Kalau kita belum lagi mampu mengintrospeksi diri lebih awal, maka selamanya kita akan mencari-cari alasan untuk mempertanyakan keadaan. Lalu bertanya-tanya bersama tanya yang belum tentu membuat kita puas akan jawaban yang kita terima. Karena sesungguhnya jawaban pun ada pada diri kita sendiri.Kalau kita mau menghayati, mengerti dan memahami, alangkah indahnya introspeksi diri.Ada kedamaian di sekeliling, ada kenyamanan yang tercipta segera.Dan kita pun kembali tersenyum lebih indah setelah menemukan jawabannya.Jawaban yang cukup satu kalimat singkat saja, “Yes! I found it!”
Berulangkali memperhatikan sekitar dan dunia yang sedang kita diami, dapat menjadi jalan lahirnya buah-buah kata.Dari aktivitas yang sangat dekat dengan kita, misalnya. Ketika engkau menyaksikan seekor kucing sedang termenung sendiri, dalam diam yang berkepanjangan, apa yang terpikirkan olehmu teman? Apakah engkau segera menyapanya, lalu mencubit telinganya?
” Engkau menggusik kedamaiannyaaaa… Aku tidak suka!”
Apabila kucing sedang bermenung dalam diam, perhatikanlah ia. Amatilah gerak geriknya, lalu temukanlah beberapa buah kalimat dari aktivitasnya tadi. Rangkai ia dalam selembar kertas kosong yang belum pernah engkau tulisi, lalu bacalah lagi. Apakah yang engkau tulis, teman?

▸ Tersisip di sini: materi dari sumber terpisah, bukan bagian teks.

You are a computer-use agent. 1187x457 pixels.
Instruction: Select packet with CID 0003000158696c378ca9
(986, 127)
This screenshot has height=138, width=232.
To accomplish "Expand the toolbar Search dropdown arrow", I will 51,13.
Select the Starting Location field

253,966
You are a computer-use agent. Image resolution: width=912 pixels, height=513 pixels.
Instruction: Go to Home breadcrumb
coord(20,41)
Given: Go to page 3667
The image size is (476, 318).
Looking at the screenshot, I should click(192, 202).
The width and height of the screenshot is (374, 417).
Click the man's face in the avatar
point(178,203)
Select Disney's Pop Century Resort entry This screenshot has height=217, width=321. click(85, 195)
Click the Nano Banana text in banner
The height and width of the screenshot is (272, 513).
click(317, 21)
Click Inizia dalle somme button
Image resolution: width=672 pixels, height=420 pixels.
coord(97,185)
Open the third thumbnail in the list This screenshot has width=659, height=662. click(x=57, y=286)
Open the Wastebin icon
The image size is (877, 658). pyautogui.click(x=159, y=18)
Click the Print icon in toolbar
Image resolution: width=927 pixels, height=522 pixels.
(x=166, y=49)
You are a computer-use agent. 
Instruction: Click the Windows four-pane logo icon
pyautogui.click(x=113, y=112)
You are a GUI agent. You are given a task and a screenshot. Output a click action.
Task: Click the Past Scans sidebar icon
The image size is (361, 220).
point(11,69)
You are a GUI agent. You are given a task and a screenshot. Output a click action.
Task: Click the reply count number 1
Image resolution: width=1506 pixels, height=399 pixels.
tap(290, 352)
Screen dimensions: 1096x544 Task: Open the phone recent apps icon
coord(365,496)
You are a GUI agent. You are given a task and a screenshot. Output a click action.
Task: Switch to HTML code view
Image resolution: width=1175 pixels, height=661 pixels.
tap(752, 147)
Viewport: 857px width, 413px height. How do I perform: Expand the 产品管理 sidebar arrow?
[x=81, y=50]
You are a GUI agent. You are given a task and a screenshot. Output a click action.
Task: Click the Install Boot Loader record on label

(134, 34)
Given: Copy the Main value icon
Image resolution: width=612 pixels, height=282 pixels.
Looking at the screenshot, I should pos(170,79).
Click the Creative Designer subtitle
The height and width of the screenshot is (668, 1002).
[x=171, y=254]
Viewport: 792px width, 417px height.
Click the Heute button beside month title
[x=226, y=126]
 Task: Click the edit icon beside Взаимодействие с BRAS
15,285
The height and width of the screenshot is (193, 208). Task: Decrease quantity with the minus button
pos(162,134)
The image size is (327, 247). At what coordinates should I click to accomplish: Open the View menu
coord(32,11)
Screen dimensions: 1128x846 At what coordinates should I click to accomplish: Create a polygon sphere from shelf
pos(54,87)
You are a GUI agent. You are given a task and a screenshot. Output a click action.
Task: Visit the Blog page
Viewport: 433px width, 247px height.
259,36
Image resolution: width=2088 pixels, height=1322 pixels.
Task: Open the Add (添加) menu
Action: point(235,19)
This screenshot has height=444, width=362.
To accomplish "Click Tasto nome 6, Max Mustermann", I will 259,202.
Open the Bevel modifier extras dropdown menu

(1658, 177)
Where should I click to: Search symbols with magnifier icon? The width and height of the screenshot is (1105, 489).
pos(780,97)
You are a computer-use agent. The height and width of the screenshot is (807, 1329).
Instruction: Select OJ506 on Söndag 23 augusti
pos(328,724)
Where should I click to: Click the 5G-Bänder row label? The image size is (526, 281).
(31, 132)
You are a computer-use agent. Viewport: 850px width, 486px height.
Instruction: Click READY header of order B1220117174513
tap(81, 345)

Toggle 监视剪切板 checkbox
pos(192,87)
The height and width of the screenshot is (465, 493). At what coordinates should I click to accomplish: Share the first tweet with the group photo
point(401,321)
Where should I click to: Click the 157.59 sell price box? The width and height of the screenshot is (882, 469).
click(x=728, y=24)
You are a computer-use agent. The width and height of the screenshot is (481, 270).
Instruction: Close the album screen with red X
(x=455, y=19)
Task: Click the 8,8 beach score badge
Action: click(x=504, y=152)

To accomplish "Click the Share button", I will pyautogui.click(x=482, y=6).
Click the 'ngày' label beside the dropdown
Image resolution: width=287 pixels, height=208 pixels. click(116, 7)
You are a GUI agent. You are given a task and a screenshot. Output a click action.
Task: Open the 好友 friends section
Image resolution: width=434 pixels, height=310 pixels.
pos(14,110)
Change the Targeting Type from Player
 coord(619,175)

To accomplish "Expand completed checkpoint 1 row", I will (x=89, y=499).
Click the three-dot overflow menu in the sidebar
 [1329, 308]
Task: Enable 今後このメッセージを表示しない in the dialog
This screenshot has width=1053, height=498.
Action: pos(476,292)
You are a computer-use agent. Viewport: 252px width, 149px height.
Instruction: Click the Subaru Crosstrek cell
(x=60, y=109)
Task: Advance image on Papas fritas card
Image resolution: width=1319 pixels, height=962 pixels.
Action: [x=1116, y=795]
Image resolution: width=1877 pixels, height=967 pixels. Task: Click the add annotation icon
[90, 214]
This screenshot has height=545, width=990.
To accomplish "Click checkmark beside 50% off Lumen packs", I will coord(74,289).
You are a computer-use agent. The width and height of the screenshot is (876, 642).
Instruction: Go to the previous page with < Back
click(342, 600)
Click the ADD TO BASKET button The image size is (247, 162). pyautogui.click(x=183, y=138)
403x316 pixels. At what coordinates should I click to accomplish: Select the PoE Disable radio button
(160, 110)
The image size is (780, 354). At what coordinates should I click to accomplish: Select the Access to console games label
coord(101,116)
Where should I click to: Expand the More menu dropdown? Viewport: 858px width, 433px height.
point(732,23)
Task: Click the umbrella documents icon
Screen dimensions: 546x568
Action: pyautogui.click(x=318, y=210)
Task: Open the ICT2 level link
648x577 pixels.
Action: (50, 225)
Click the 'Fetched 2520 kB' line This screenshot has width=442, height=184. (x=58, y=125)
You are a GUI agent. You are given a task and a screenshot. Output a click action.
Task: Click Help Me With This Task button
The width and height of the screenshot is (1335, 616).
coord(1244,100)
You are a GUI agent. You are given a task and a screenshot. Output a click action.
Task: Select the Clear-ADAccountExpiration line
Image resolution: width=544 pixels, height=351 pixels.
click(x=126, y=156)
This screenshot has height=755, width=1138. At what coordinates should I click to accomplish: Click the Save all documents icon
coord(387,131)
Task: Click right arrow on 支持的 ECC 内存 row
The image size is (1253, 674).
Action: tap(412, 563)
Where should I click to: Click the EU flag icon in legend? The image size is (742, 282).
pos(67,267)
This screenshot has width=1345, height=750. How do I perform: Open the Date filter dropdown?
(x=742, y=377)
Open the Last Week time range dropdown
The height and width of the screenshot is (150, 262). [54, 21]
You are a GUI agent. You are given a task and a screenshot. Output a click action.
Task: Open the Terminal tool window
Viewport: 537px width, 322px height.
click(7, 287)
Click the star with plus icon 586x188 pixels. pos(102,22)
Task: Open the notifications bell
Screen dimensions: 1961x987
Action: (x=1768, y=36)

Engkau dapat menemukan beberapa pesan dari rangkaian kalimat tadi, kalau engkau menulisnya dengan penuh konsentrasi.Yakin dech.
Aku pernah membuktikan aktivitas yang serupa.Dan setelah membaca kembali rangkaian kalimat yang aku tuliskan selama mengamati seekor kucing yang sedang termenung sendiri.Ternyata di dalamnya ada pesan yang dapat ku peroleh.Lalu, aku membagikannya di sini. Adapun pesan tersebut adalah tentang keutamaan mengintrospeksi diri terlebih dahulu, sebelum menyalahkan orang lain atau mempertanyakan keadaan, “Mengapa ia berubah?”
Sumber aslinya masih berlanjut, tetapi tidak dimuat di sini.